Work instruction:
Write out exactly the lines below from the one containing "Where should I" to the last, both ends kept, and nothing more; skip all pictures.

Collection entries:
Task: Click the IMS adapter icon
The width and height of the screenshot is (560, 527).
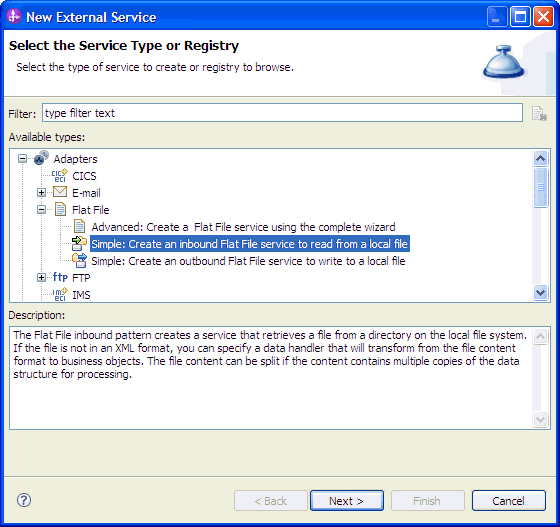Action: tap(60, 294)
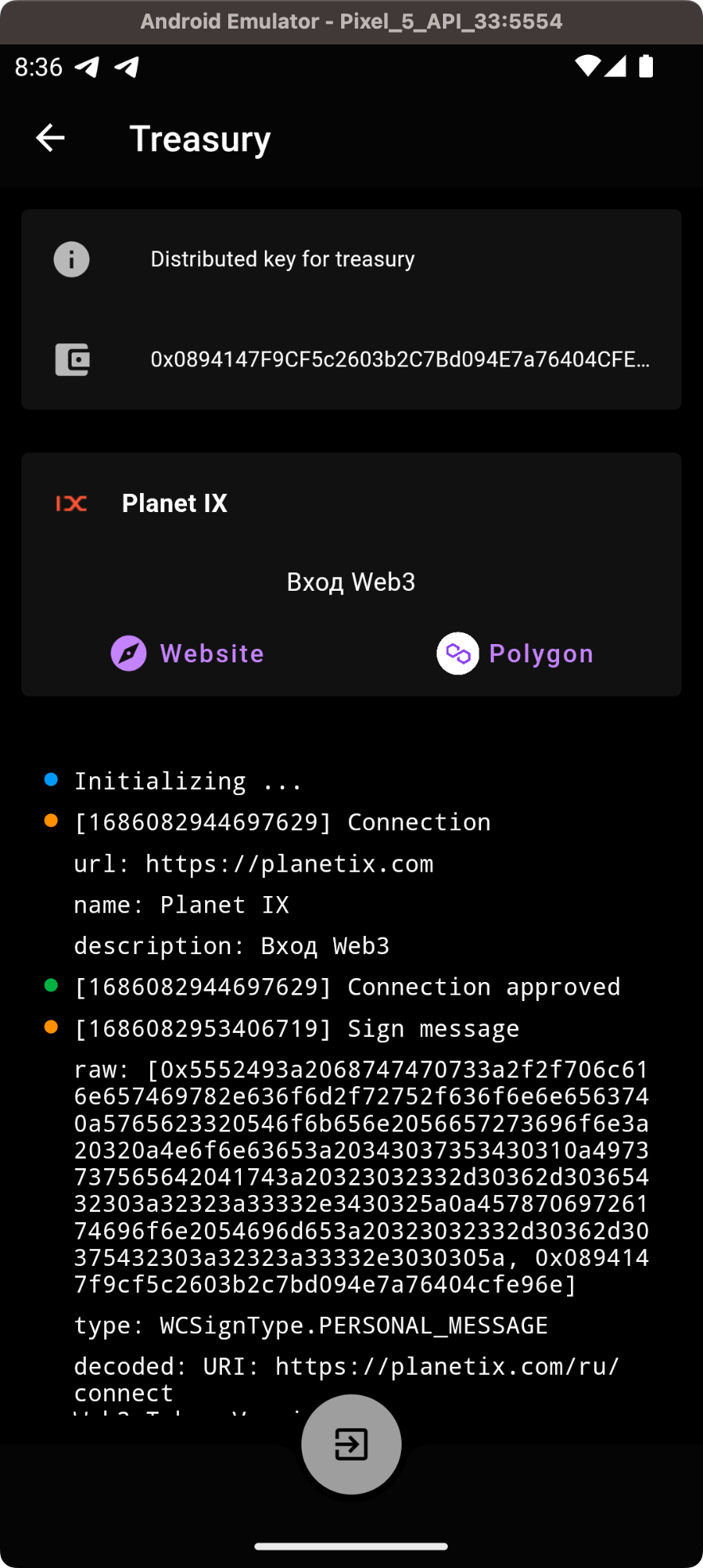Tap the Distributed key for treasury description

pos(282,259)
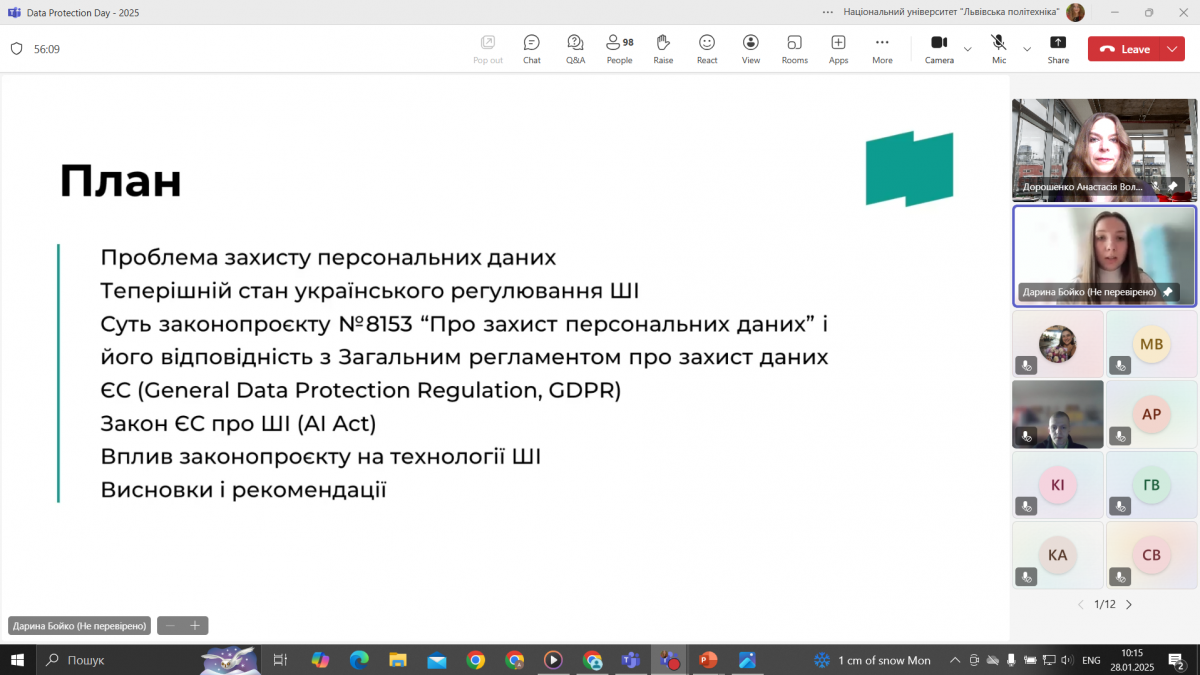The image size is (1200, 675).
Task: Start sharing your screen with Share
Action: [x=1057, y=47]
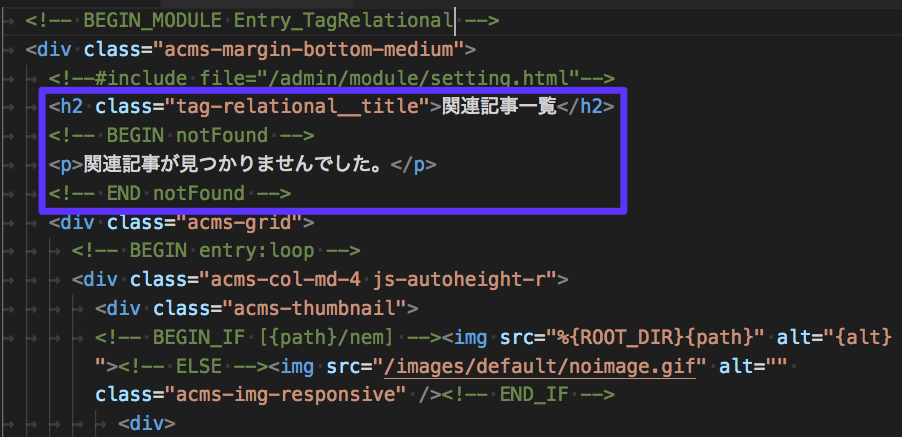Click the ELSE template comment
The width and height of the screenshot is (902, 437).
[x=195, y=366]
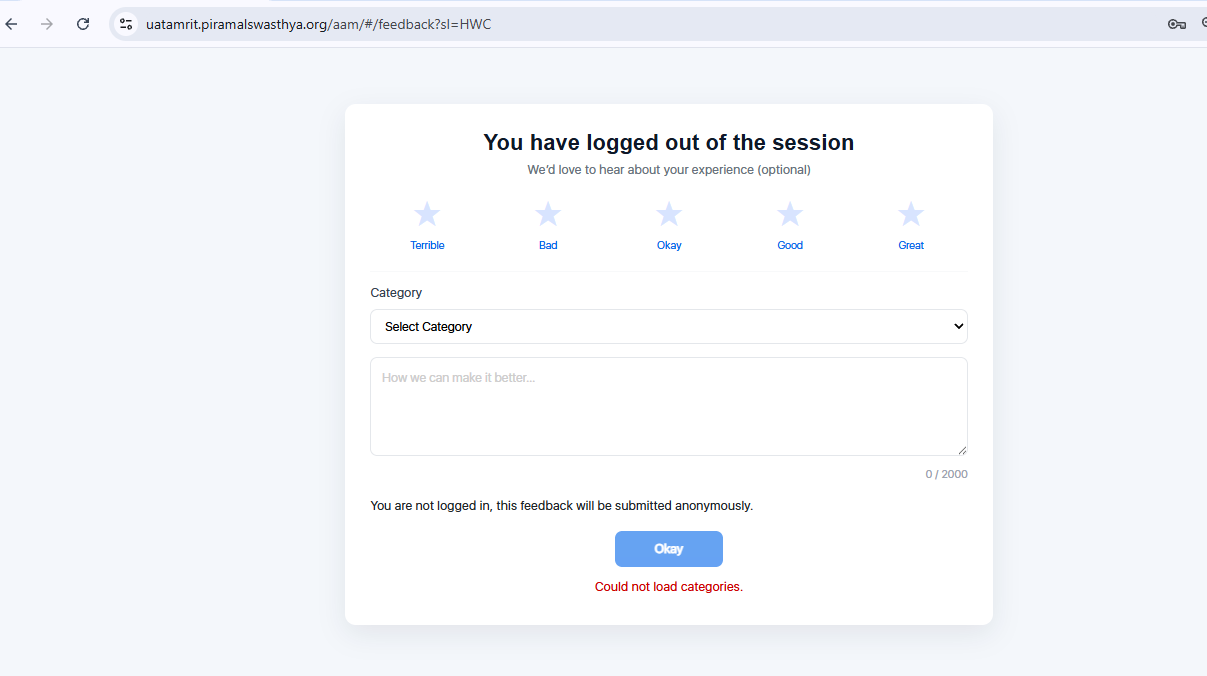Focus the "How we can make it better" textbox
The image size is (1207, 676).
(x=668, y=406)
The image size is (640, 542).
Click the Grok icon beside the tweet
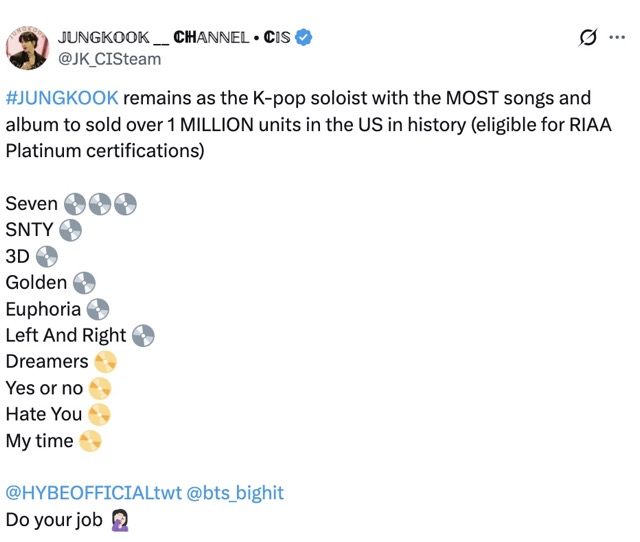coord(589,38)
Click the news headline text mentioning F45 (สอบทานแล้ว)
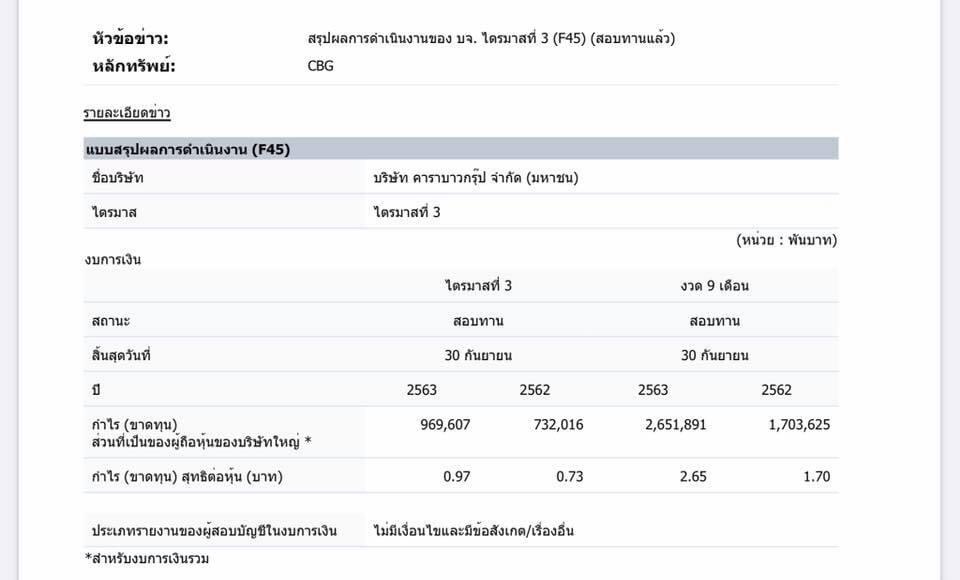Viewport: 960px width, 580px height. point(491,39)
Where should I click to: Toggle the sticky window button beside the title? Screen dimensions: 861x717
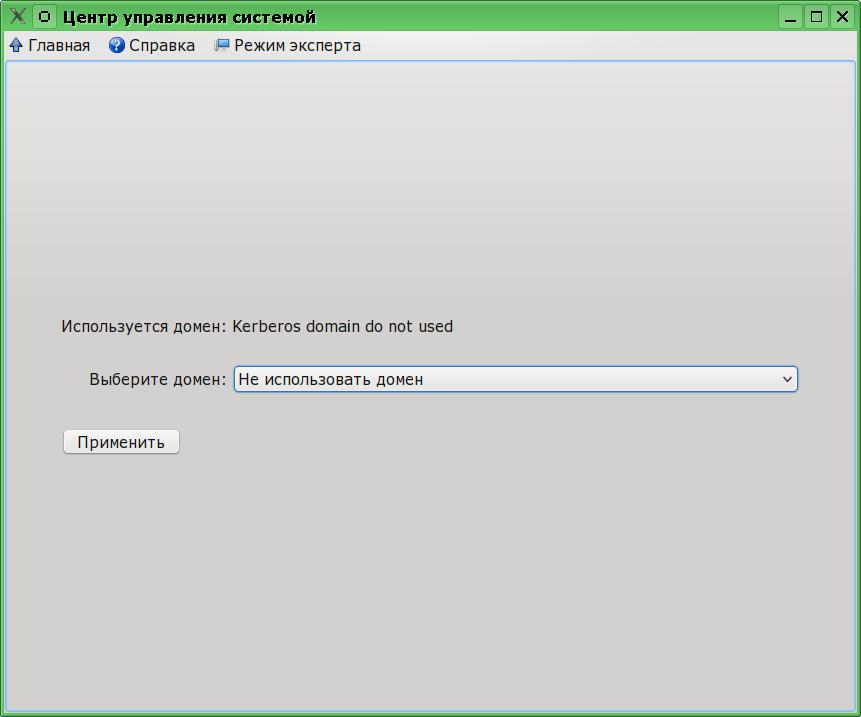pyautogui.click(x=44, y=17)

Response to the exercise:
Where should I click to: Toggle the sticky window button beside the title? Screen dimensions: 861x717
pyautogui.click(x=44, y=17)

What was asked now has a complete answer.